Uma moral que extraí da leitura de “Histoire des palais” é a transitoriedade até mesmo do poder aparentemente mais sólido. O gradual fortalecimento, ao longo de 800 anos, com sobressaltos, dos Capetos e seus ramos Valois e Bourbon, que resultou na unificação territorial da França e no absolutismo, é eliminado em um par de anos, entre 1789 e 1792. Edificados durante séculos, os palácios da dinastia são rapidamente apropriados por novos governantes, sobretudo aqueles situados em Paris e seu entorno. Versalhes, com sua excessiva carga simbólica, é a exceção.
O Palácio das Tulherias, última morada de Luís XVI e Maria Antonieta antes da sua prisão e da abolição da monarquia em setembro de 1792, é o caso mais emblemático. Já em maio de 1793, lá se instala a Convenção Nacional revolucionária. Como aponta Sarmant, todos os regimes do século XIX que governaram a partir das Tulherias “buscaram o fausto monárquico, na suposição de que assim impressionariam os franceses, mas isso não salvou nem Napoleão I em 1814, nem Carlos X em 1830, nem Luís Filipe em 1848, nem Napoleão III em 1870”.
O Élysée tornou-se residência dos presidentes porque, apesar de suas conexões monárquicas – pertenceu a Luís XV; à sua favorita, a marquesa de Pompadour; a Napoleão I, que lá abdicou pela segunda vez em 1815 (e antes disso à sua irmã, Caroline Murat, rainha de Nápoles); e a Napoleão III – é um palácio de segunda divisão. Luxuoso, mas pequeno para padrões reais, e nunca residência oficial de soberanos franceses. Fica a dúvida no leitor se, caso as Tulherias não tivessem sido incendiadas pela Comuna em 1871, o regime republicano não teria cedido à tentação de lá se instalar.
Duas vezes trabalhei em palácios brasilienses, o Itamaraty e o Planalto. São obras-primas da arquitetura modernista brasileira, os mais bonitos de Brasília, junto com o Alvorada. O Itamaraty pareceu-me sempre acolhedor, apesar das salas subterrâneas. Como o Élysée sob alguns dos presidentes franceses, mas de maneira mais convincente, mistura quadros e móveis antigos com obras mais recentes, ajudado nisso pela arquitetura inovadora. O Planalto é elegante, mas francamente gélido.

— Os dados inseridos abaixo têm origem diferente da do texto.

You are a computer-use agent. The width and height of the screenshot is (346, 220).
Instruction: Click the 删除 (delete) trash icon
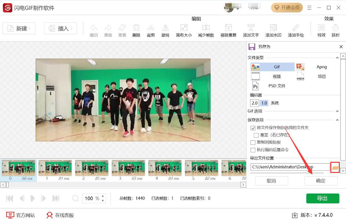[x=136, y=28]
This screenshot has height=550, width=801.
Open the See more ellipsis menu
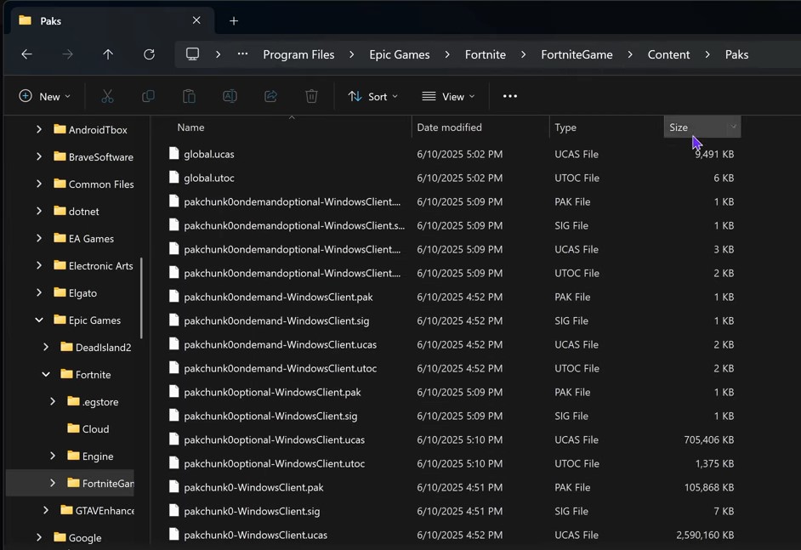coord(510,97)
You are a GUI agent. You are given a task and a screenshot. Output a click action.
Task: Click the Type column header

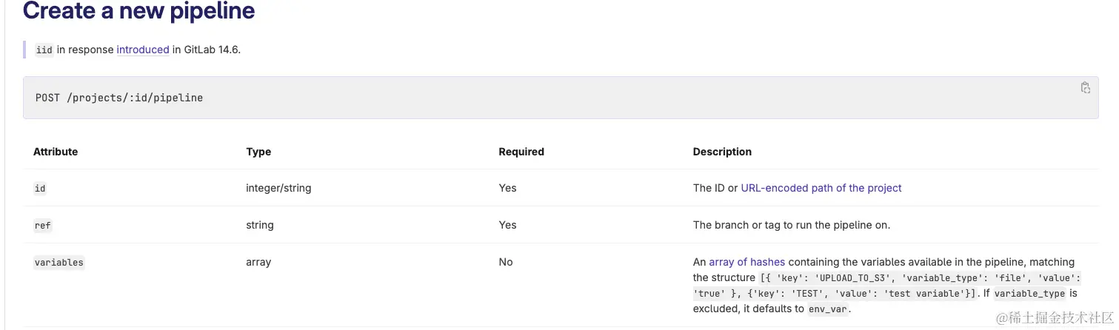click(258, 152)
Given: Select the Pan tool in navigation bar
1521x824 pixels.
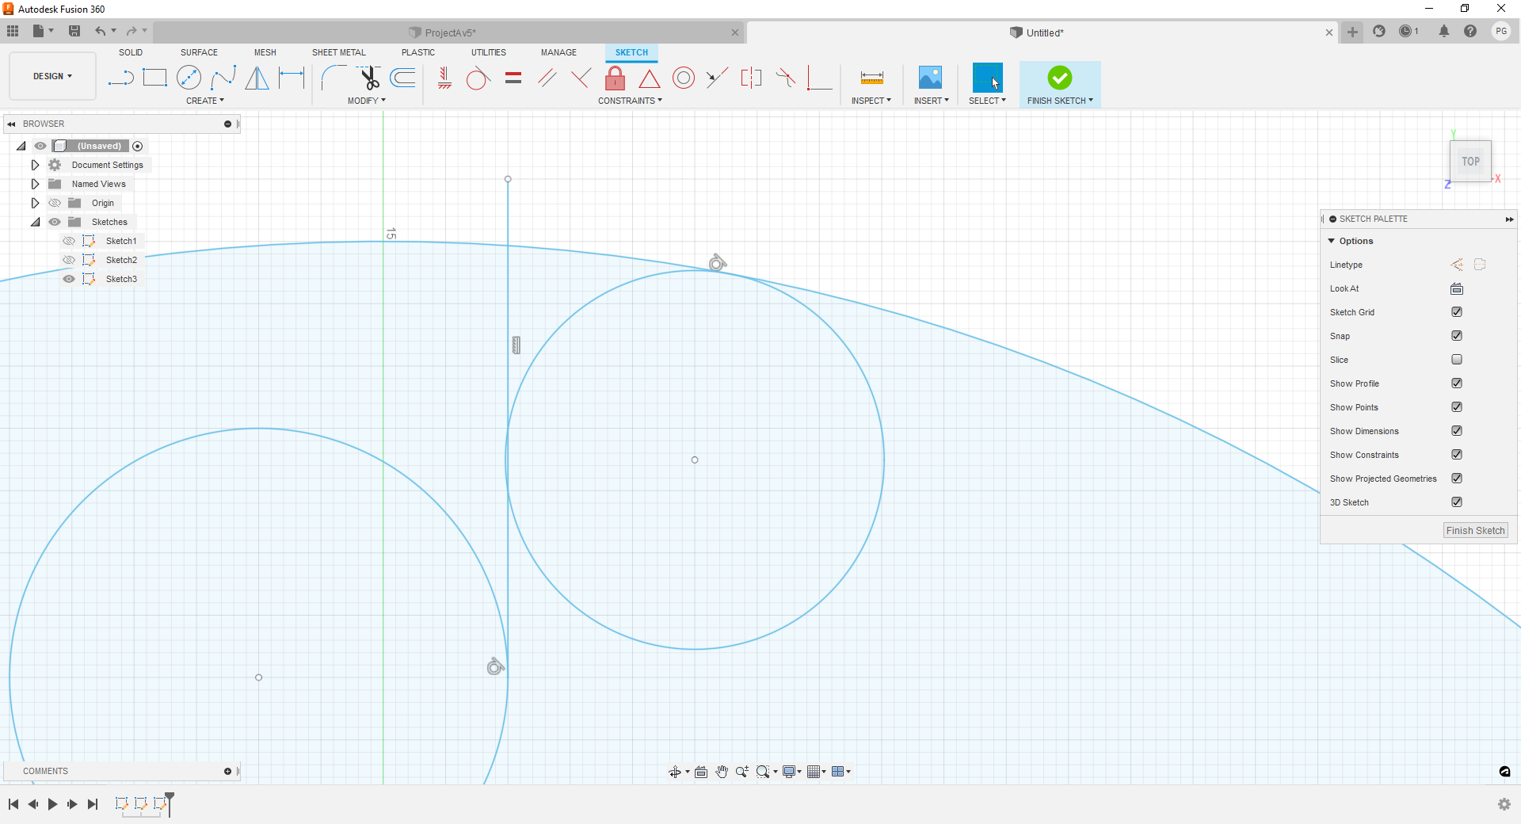Looking at the screenshot, I should (722, 771).
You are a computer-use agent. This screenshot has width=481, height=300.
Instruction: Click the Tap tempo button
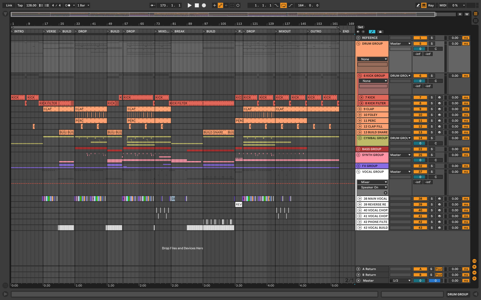tap(20, 5)
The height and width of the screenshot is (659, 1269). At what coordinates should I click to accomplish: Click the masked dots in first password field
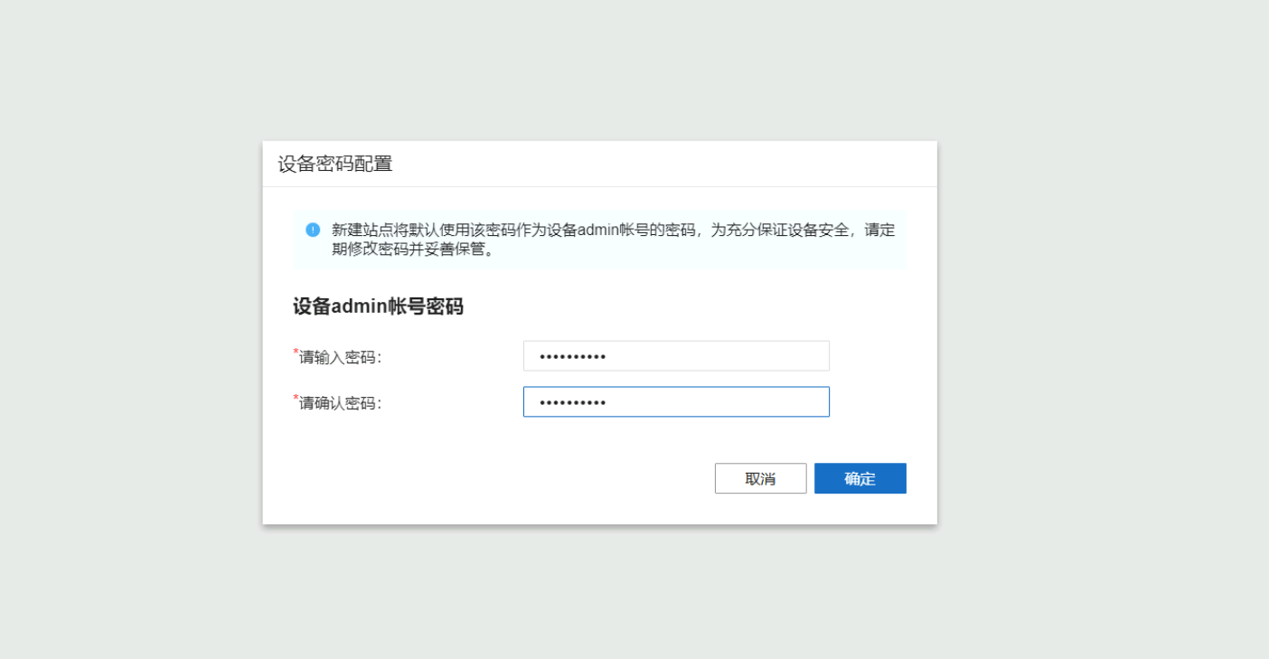tap(572, 357)
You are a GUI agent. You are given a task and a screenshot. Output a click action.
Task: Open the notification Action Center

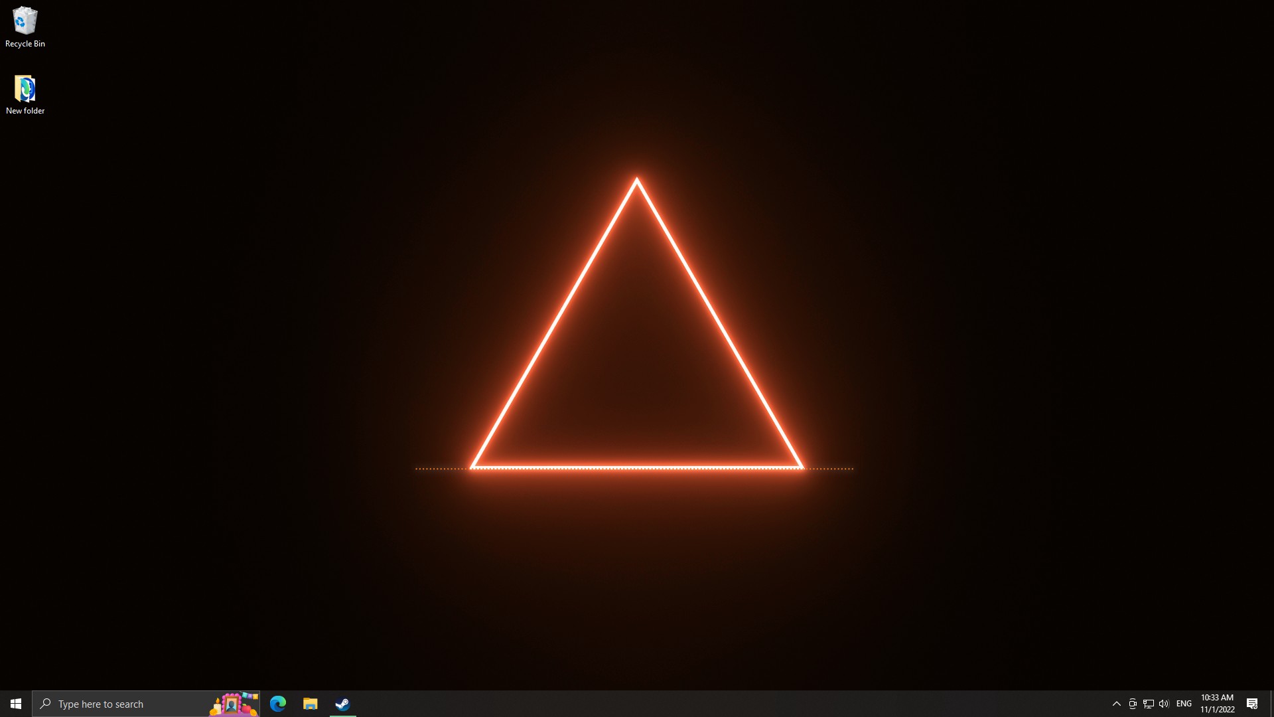1252,704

Sentar-se lá é como isolar-se de qualquer outra realidade física conhecida. Quanto ao Alvorada, são conhecidas as queixas de falta de privacidade de alguns de seus moradores.
A leitura me fez questionar a razão pela qual, em uma capital republicana, inaugurada em 1960, deu-se o nome de “Palácio” a esses e a outros edifícios de Brasília. O local ainda considerado o centro do poder no Ocidente é conhecido simplesmente como uma casa, a Casa Branca.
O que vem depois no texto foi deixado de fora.